What type of paid work would a reverse engineer usually pick up?


Most of them work in the security industry and do:

* malware analysis (how does this malware work, how can it be detected, can we somehow decrypt data affected by this ransomware, are there any leads to who wrote this malware, etc)

* vulnerability research (finding and exploiting vulnerabilities in closed source software)

* assessment of closed source software (how secure is it, how does it work, does it have undocumented apis and how can those be used, etc.)

there is likely also a small market for analysis of competitor software, but I haven't seen this openly advertised yet.


> assessment of closed source software

I saw a company making addons for Microsoft Office, peculiar example of reverse engineering job not in security field https://www.think-cell.com/en/career/jobs/reverse.html


Microsoft once had to release a binary patch for Office to fix a security vulnerability in an addon where the source code was lost: https://news.ycombinator.com/item?id=15720923


There's also a pretty active academic scene for reverse engineering. The big thing right now (at least in the subfield I'm familiar with) is symbolic execution, where you generate a expression that shows the value of a variable at some point in time.

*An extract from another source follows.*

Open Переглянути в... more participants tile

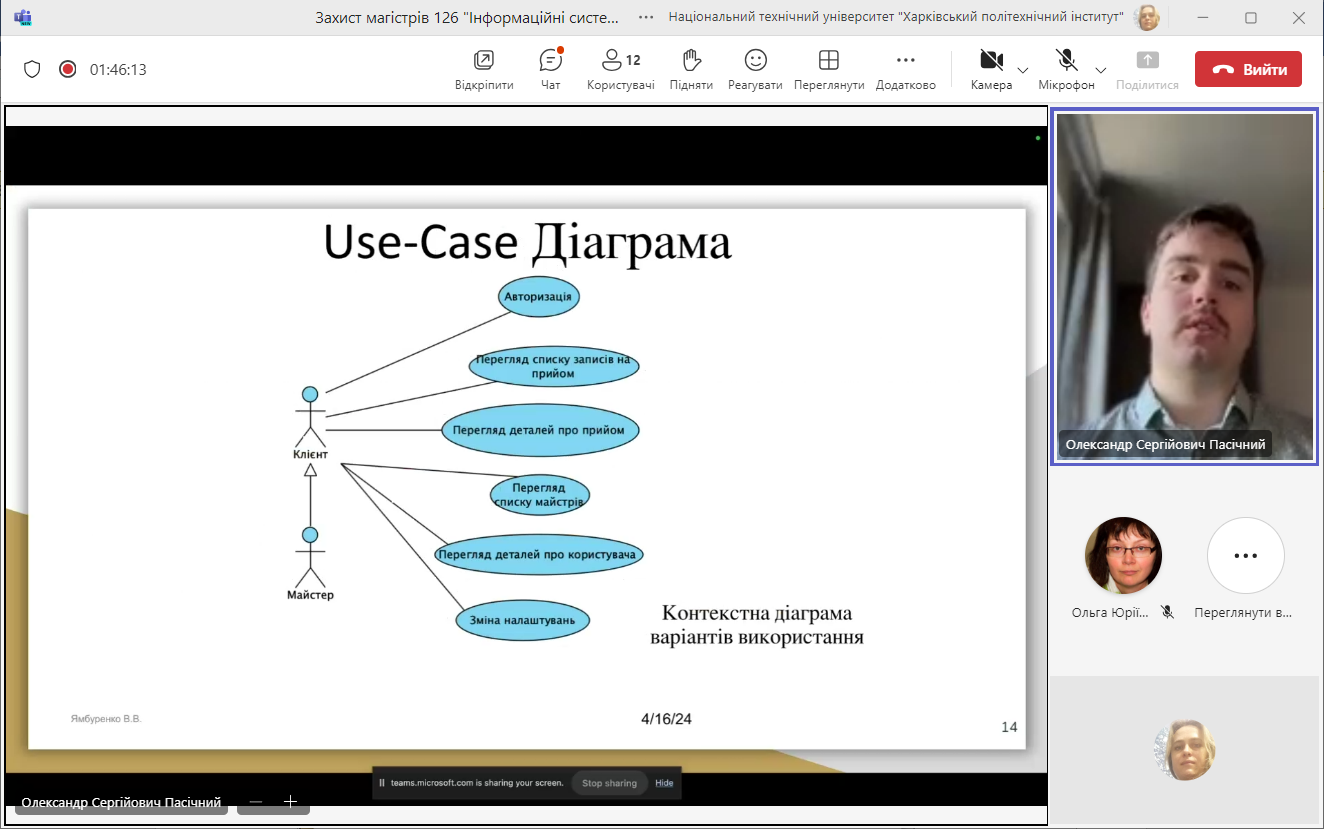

Selling private online game cheats.

Not the traditional route, but some of the best reverse-engineers I met were bypassing anti-cheats for a living.


Pentesting? Cyber security, stuff like that. Maybe anti piracy for games etc.

Not a RE but it seems to match doesn't it?


A friend of mine at uni, who was a hobby cracker, went to work for Eset, the antivirus company.


I love the way this is written, can't wait for part 2!


Hate the font though. Makes your eyes stumble everytime there is a t in a word.